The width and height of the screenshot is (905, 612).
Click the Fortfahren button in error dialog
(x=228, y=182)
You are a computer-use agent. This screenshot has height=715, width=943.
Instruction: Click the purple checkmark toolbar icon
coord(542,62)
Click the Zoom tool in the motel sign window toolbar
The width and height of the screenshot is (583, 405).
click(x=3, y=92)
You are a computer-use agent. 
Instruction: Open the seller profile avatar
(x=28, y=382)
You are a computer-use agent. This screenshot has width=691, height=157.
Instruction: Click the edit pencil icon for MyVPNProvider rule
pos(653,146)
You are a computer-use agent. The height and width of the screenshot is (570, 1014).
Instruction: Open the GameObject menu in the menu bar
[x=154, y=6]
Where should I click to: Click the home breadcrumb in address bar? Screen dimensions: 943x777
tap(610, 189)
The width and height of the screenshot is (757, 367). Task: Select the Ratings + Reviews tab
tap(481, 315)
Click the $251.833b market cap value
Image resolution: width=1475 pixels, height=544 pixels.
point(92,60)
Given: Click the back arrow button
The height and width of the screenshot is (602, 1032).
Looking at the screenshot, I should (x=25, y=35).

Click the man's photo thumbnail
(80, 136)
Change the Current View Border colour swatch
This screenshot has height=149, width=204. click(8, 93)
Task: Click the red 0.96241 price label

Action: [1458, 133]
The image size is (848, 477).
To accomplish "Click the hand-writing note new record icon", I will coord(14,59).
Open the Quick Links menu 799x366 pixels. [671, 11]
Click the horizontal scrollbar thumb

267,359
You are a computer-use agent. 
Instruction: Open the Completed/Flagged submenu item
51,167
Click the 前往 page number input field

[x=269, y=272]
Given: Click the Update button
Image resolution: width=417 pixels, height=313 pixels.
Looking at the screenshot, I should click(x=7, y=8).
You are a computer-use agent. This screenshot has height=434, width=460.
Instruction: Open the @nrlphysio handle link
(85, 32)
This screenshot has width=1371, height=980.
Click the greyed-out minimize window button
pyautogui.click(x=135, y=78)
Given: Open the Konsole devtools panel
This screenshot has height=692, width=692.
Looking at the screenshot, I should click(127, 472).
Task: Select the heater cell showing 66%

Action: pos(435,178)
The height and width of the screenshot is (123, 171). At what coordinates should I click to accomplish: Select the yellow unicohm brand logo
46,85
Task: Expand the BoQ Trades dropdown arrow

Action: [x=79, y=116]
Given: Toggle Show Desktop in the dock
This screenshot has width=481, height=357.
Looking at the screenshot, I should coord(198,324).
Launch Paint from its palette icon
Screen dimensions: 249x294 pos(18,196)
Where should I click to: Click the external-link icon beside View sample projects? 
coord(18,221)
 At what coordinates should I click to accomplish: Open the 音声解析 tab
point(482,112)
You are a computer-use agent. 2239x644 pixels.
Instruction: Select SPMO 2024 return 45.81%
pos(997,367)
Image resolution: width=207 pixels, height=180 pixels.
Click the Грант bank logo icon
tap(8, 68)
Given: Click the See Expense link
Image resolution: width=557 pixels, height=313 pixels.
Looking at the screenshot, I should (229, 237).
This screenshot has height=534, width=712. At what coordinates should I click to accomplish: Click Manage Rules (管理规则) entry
----
» **Try it**
A verbatim copy of every entry is required.

» **Exercise response**
The width and height of the screenshot is (905, 612).
Click the Fortfahren button in error dialog
(x=228, y=182)
You are a computer-use agent. This screenshot has height=715, width=943.
Instruction: Click the purple checkmark toolbar icon
coord(542,62)
Click the Zoom tool in the motel sign window toolbar
The width and height of the screenshot is (583, 405).
click(x=3, y=92)
You are a computer-use agent. 
Instruction: Open the seller profile avatar
(x=28, y=382)
You are a computer-use agent. This screenshot has width=691, height=157.
Instruction: Click the edit pencil icon for MyVPNProvider rule
pos(653,146)
You are a computer-use agent. The height and width of the screenshot is (570, 1014).
Instruction: Open the GameObject menu in the menu bar
[x=154, y=6]
Where should I click to: Click the home breadcrumb in address bar? Screen dimensions: 943x777
tap(610, 189)
The width and height of the screenshot is (757, 367). Task: Select the Ratings + Reviews tab
tap(481, 315)
Click the $251.833b market cap value
Image resolution: width=1475 pixels, height=544 pixels.
point(92,60)
Given: Click the back arrow button
The height and width of the screenshot is (602, 1032).
Looking at the screenshot, I should (x=25, y=35).

Click the man's photo thumbnail
(80, 136)
Change the Current View Border colour swatch
This screenshot has height=149, width=204. click(8, 93)
Task: Click the red 0.96241 price label

Action: [1458, 133]
The image size is (848, 477).
To accomplish "Click the hand-writing note new record icon", I will coord(14,59).
Open the Quick Links menu 799x366 pixels. [671, 11]
Click the horizontal scrollbar thumb

267,359
You are a computer-use agent. 
Instruction: Open the Completed/Flagged submenu item
51,167
Click the 前往 page number input field

[x=269, y=272]
Given: Click the Update button
Image resolution: width=417 pixels, height=313 pixels.
Looking at the screenshot, I should click(x=7, y=8).
You are a computer-use agent. This screenshot has height=434, width=460.
Instruction: Open the @nrlphysio handle link
(85, 32)
This screenshot has width=1371, height=980.
Click the greyed-out minimize window button
pyautogui.click(x=135, y=78)
Given: Open the Konsole devtools panel
This screenshot has height=692, width=692.
Looking at the screenshot, I should click(127, 472).
Task: Select the heater cell showing 66%

Action: pos(435,178)
The height and width of the screenshot is (123, 171). At what coordinates should I click to accomplish: Select the yellow unicohm brand logo
46,85
Task: Expand the BoQ Trades dropdown arrow

Action: [x=79, y=116]
Given: Toggle Show Desktop in the dock
This screenshot has width=481, height=357.
Looking at the screenshot, I should coord(198,324).
Launch Paint from its palette icon
Screen dimensions: 249x294 pos(18,196)
Where should I click to: Click the external-link icon beside View sample projects? 
coord(18,221)
 At what coordinates should I click to accomplish: Open the 音声解析 tab
point(482,112)
You are a computer-use agent. 2239x644 pixels.
Instruction: Select SPMO 2024 return 45.81%
pos(997,367)
Image resolution: width=207 pixels, height=180 pixels.
Click the Грант bank logo icon
tap(8, 68)
Given: Click the See Expense link
Image resolution: width=557 pixels, height=313 pixels.
Looking at the screenshot, I should (229, 237).
This screenshot has height=534, width=712. At what coordinates should I click to accomplish: Click Manage Rules (管理规则) entry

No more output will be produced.